5 Security Predictions for a Post-WannaCry World

5 Security Predictions for a Post-WannaCry World

Cybersecurity company eSentire is providing 5 security predictions for life after WannaCry.

As organizations and healthcare providers recover from the aftermath of the WannaCry ransomware, cybersecurity company eSentire is providing 5 security predictions for life after WannaCry.

For more on the WannaCry ransomware, check out 7 Things You Need to Know About the WannaCry Ransomare.

  1. Patch hygiene becomes higher priority

eSentire said that it is hopeful organizations will “significantly alter their continuous patch hygiene” and recognize “the risk of deploying out- of-date operating systems in production environments.”

Other security experts agree; as Jeff Schilling, CSO of Armor writes in a blog post, “The world knew something like WannaCry could be coming months ago and software companies addressed the issue with a viable patch. The onus was then on organizations to utilize the resources to keep their infrastructure safe.  Which, unfortunately didn’t happen in many cases.”
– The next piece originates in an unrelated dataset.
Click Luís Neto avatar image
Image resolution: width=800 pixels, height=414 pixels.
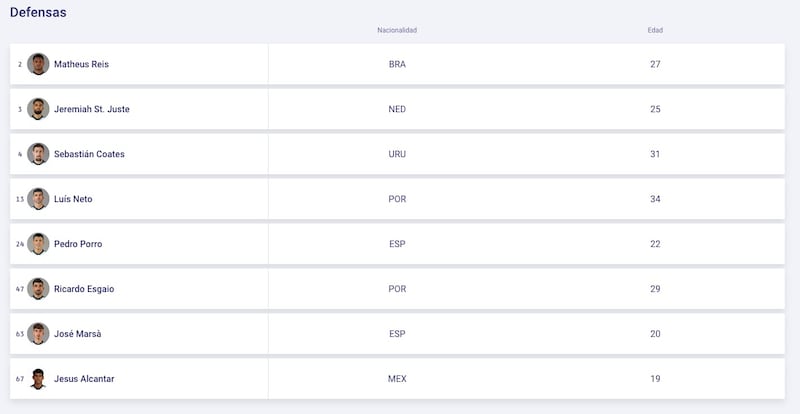pos(38,199)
  1. Shadow Brokers isn’t going away

The hacking group claims to have more tools and information stolen from the U.S. intelligence community, according to eSentire. “As they expose new ‘cyber weapons’ adopted by opportunistic threat actors, suddenly everyone is at risk,” eSentire says.

  1. New variants of WannaCry on the horizon

Just as new variants of Mirai botnet are expected to be released by opportunistic hackers, WannaCry will also inspire a new set of attacks. eSentire says they won’t necessarily all be ransomware, but this type of attack is the most productive type of attack for making a quick buck.
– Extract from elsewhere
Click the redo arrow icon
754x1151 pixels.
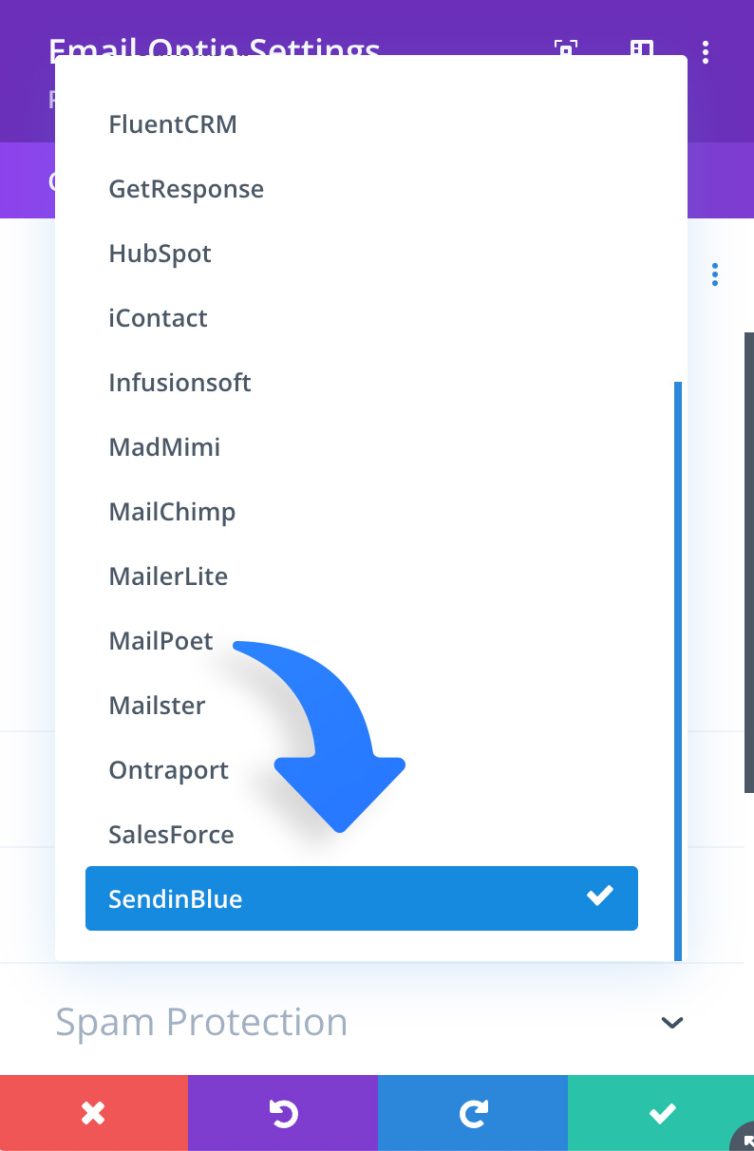pos(471,1112)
  1. Worm-based attacks could do physical damage

Worm-based attacks could unleash physical damage to infrastructure as we move to the Internet of Things (IoT), eSentire says.

“The lack of focus or preparedness for IoT cybersecurity puts everyone at increased risk,” according to the security provider.

  1. Future attacks involve less human intervention

Globally connected infrastructure means fast-spreading threats can cause massive damage, “especially to embedded systems where there is not ongoing support for vulnerabilities,” eSentire says.